*** Opening The records ***
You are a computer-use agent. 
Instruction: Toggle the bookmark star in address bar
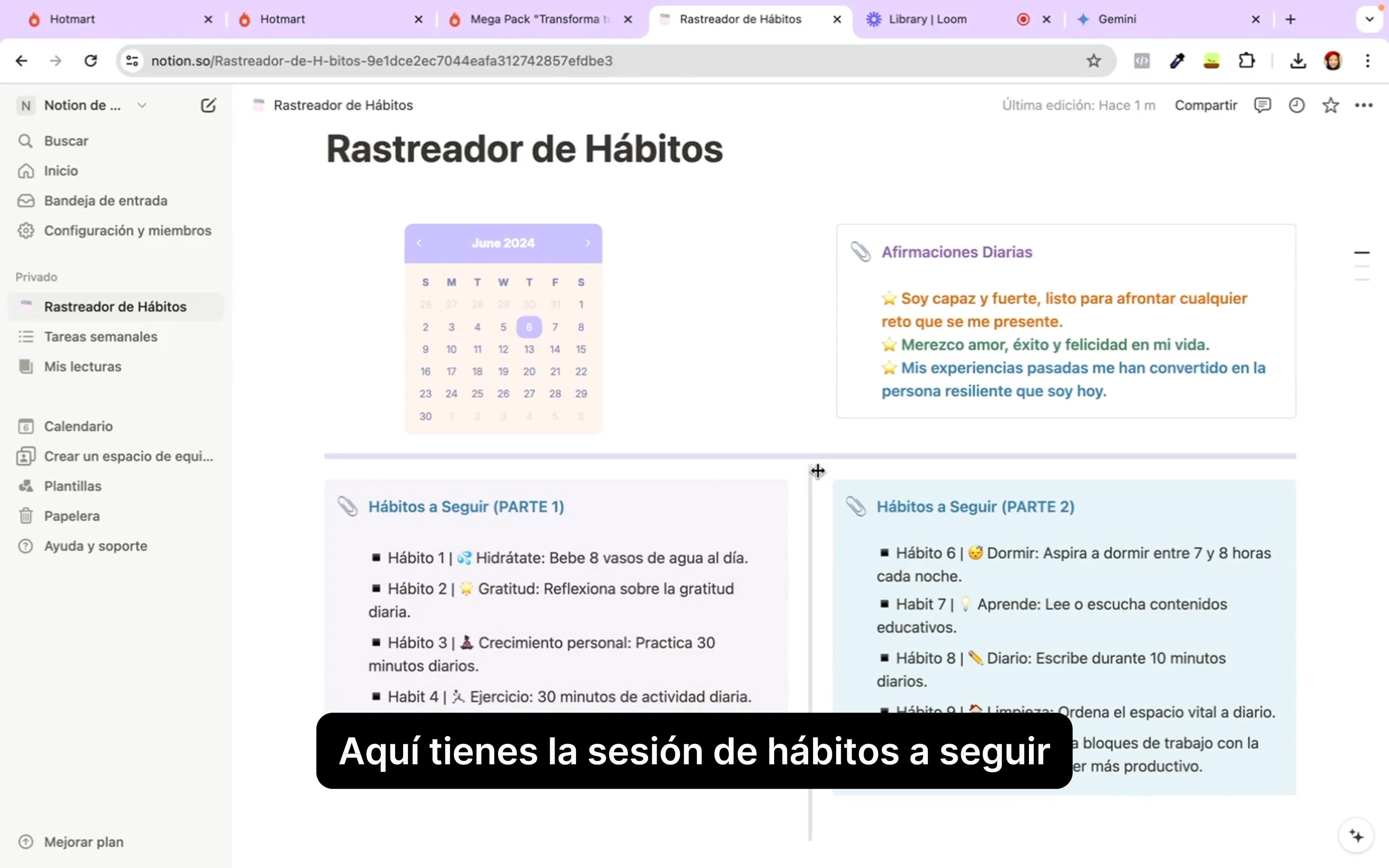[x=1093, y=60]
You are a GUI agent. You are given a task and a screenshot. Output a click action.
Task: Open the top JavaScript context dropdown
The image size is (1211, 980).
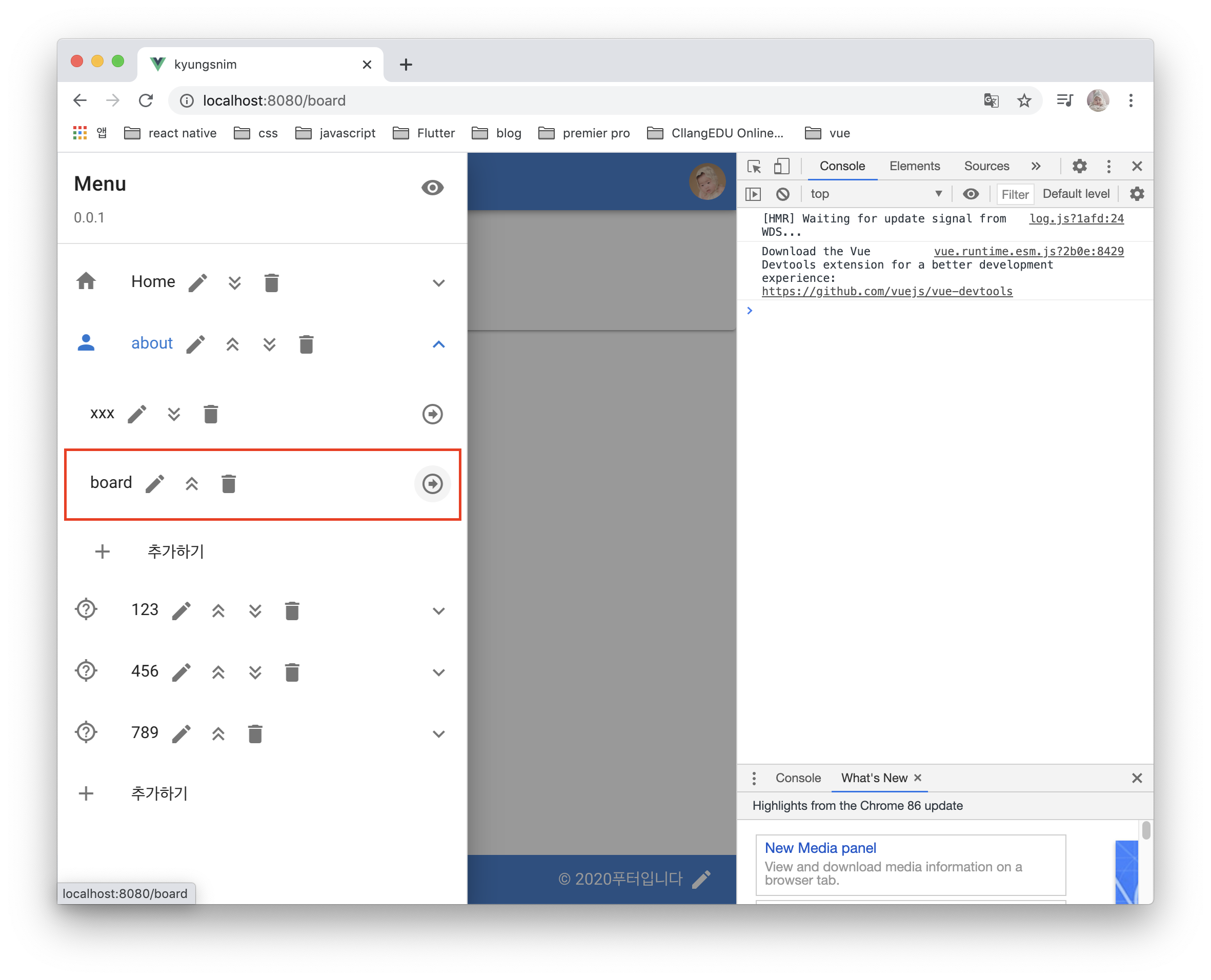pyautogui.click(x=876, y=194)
*** Closing The records ***
→ Instructions to follow:
Select all lines in the listing above where the word "agent" appears, and show them.

→ Answer to this exercise:
You are a computer-use agent. 
You are a GUI agent. You are given a task and a screenshot. Output a click action.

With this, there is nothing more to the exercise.